How to flatten nested json array in ADF where the first node does not have key and starts with values which is not constant

Satish Hadapad 0 Reputation points
2024-07-08T17:22:36.6666667+00:00

I am trying to parse nested JSON in my pipeline to store the values such as table_name, lastSuccessfulWriteTimestamp, totalProcessedRecordsCount, dataFilesPath, schemaHistory_value1, schemaHistory_value2 from below JSON data using ADF dataflow activity. Can someone help me with this.

{"table1":{"lastSuccessfulWriteTimestamp":"1711559970000","totalProcessedRecordsCount":1709,"dataFilesPath":"pathto_table1_data_files","schemaHistory":{"ef1a14a265934678a3cec646f461019d":"1705424678051"}},

"table2":{"lastSuccessfulWriteTimestamp":"1711559970000","totalProcessedRecordsCount":1709,"dataFilesPath":"pathto_table2_data_files","schemaHistory":{"ef1a14a265934678a3cec646f461019d":"1705424678051"}},

.

.

.

.

"tablen":{"lastSuccessfulWriteTimestamp":"1711559970000","totalProcessedRecordsCount":1709,"dataFilesPath":"pathto_tablen_data_files","schemaHistory":{"ef1a14a265934678a3cec646f461019d":"1705424678051"}}

}

Here, table1 to tablen are table names and I want to extract the data for all tables in columns mentioned above so that i can store it into SQL database.

Azure Data Factory
Azure Data Factory
An Azure service for ingesting, preparing, and transforming data at scale.
10,128 questions
{count} votes

2 answers

Sort by: Most helpful
  1. Azar 22,035 Reputation points MVP
    2024-07-08T17:43:52.39+00:00

    Hi there Satish Hadapad

    Thanks for using QandA platform'

    you can use the Data Flow activity,

    Use a JSON dataset to load your JSON data.

    Create a new Data Flow and add the source dataset.

    To parse the nested JSON, add a Derived Column transformation. Here, you can extract lastSuccessfulWriteTimestamp, totalProcessedRecordsCount, dataFilesPath, and schemaHistory.

    Add a Flatten transformation to handle the nested schemaHistory object.

    Finally, write the flattened data to your SQL database using a Sink transformation.

    If this helps kindly accept the response thanks much.


  2. Smaran Thoomu 12,615 Reputation points Microsoft Vendor
    2024-07-11T05:29:02.5366667+00:00

    Hi @Satish Hadapad

    As I understand, you want to flatten the nested JSON array in ADF. You can achieve this using the Flatten transformation in the Data Flow activity. Given that the first node doesn't have a key and starts with non-constant values, you'll need to use a combination of transformations to get the desired output.
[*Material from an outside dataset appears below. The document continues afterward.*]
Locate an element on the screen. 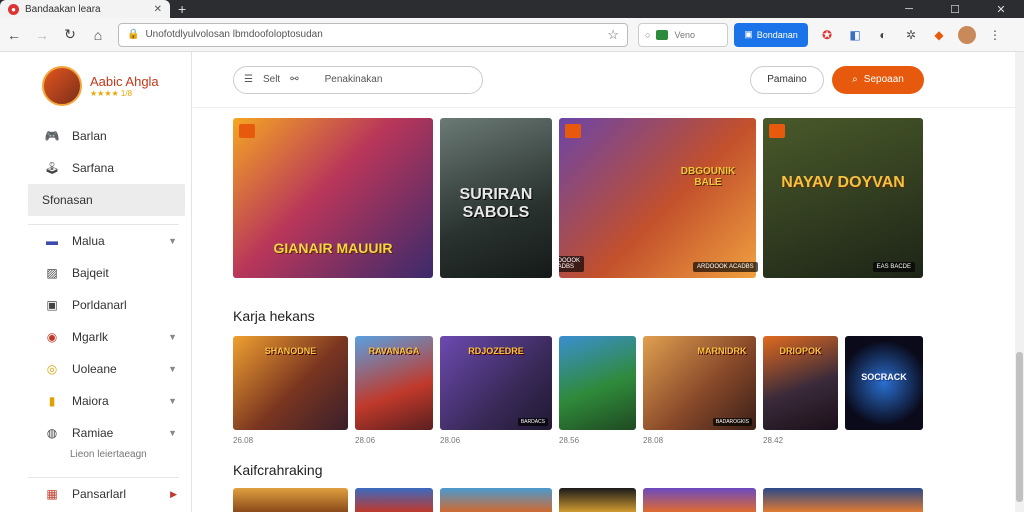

    You can follow the below steps to flatten the JSON data:
    Step1: Use the Parse JSON transformation to parse the JSON data into a hierarchical structure.

    Step2: Use Flatten transformation with Map

    Add a Flatten transformation and set the Unpivot option to Map. This will allow you to flatten the JSON data while preserving the table names as keys.

    In the Flatten settings, set the following:

    • Input: The parsed JSON data from Step 1
    • Unpivot: Map
    • Map keys: table* (this will capture all table names as keys)
    • Map values: lastSuccessfulWriteTimestamp, totalProcessedRecordsCount, dataFilesPath, schemaHistory

    Step 3: Flatten the schemaHistory array

    Add another Flatten transformation to flatten the schemaHistory array. Set the following:

    • Input: The output from Step 2
    • Unpivot: Array
    • Array: schemaHistory
    • Columns: schemaHistory_value1, schemaHistory_value2 (you can add more columns if needed)

    Step 4: Select and rename columns

    Use the Select transformation to select the desired columns and rename them as needed. For example:

    • table_name: The table name (e.g., table1, table2, etc.)
    • lastSuccessfulWriteTimestamp: The timestamp value
    • totalProcessedRecordsCount: The count value
    • dataFilesPath: The path value
    • schemaHistory_value1: The first schema history value
    • schemaHistory_value2: The second schema history value

    Step 5: Sink the data to your SQL database

    Finally, use the Sink transformation to write the flattened data to your SQL database.

    By following these steps, you should be able to flatten the nested JSON array and extract the desired columns for each table.

    I hope this helps. Please let me know if you have any questions.